This is the second time I have addressed the “Trump Tariffs” on this blog. While this is fundamentally a trade issue, it is simultaneously a matter of national security and diplomacy. Therefore, no matter how much the Ishiba administration might wish to decouple tariffs from diplomacy and security, they will likely find it impossible. It is essentially the United States declaring, “We will not open our markets to those who are pro-China.”
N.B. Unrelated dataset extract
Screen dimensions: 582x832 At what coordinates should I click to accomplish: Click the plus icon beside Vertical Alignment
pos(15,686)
The Ishiba administration currently appears to be adopting a “hardline” stance toward the U.S., but rather than being firm, it seems they simply don’t know what to do. I do not necessarily reject a hardline approach, but if that is the path chosen, there are a mountain of things that must be done: forming a domestic consensus on China policy, crafting a trade strategy that includes bringing the EU into the fold, securing food and energy supplies, establishing domestic weapon production, and debating constitutional reform and nuclear deterrence. Furthermore, we must rethink our foreign reserve holdings—specifically, reducing our dependence on the dollar. An administration like Ishiba’s, which does nothing but repeat ad-hoc commentary and lacks any long-term policy vision, is incapable of achieving this. Come to think of it, Ishiba once spoke of an “Asian version of NATO,” only to be immediately rebuffed by India’s Prime Minister Modi. Lately, he hasn’t even mentioned it.
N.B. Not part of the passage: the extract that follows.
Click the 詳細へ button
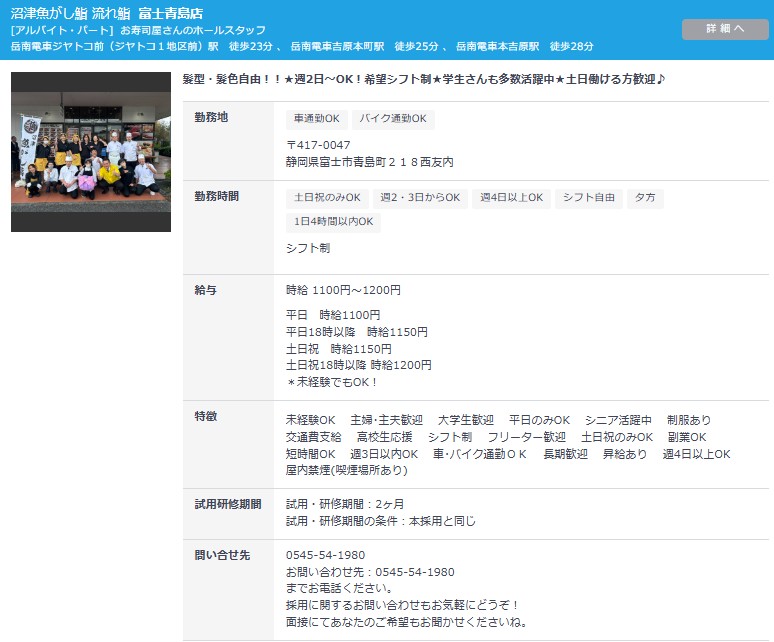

If we are to stand in opposition to the U.S., the question of how to ensure economic growth becomes a primary concern. Japan was the world’s second-largest economy for a long time; therefore, it was a fundamental mistake to pursue austerity at home while looking to the U.S. market as the engine for growth. If we don’t want the U.S. dictating terms to us, we must achieve growth led by our domestic economy. Despite this, and despite holding over 500 trillion yen in net foreign assets (the largest in the world), the LDP has repeatedly pushed austerity under the guise of “having no money.” It is beyond farcical that they have worsened both national and social security finances while shouting for “fiscal discipline.”
Look around the world: is there a single other country where real wages have been on a downward trend for nearly 30 years? If there is, I would love to know. Given that every country besides Japan has managed to avoid this, it clearly demonstrates that raising real wages and enriching the lives of citizens is not actually that difficult. It is simply a matter of proper macroeconomic management.
Incidentally, many believe that the imposition of the Trump tariffs will exert downward pressure of about 1% on Japan’s GDP. Japan’s nominal GDP is 600 trillion yen; putting aside the technical difference between real and nominal, a 1% drop is roughly 6 trillion yen. For a nation that not only holds 500 trillion yen in net foreign assets but also recorded a current account surplus exceeding 30 trillion yen in 2024 alone, 6 trillion yen should be an insignificant sum. It is a problem that can be solved simply by implementing large-scale economic stimulus. In my view, a nation with Japan’s level of national strength should not have its economy dictated by the trends of foreign nations in the first place.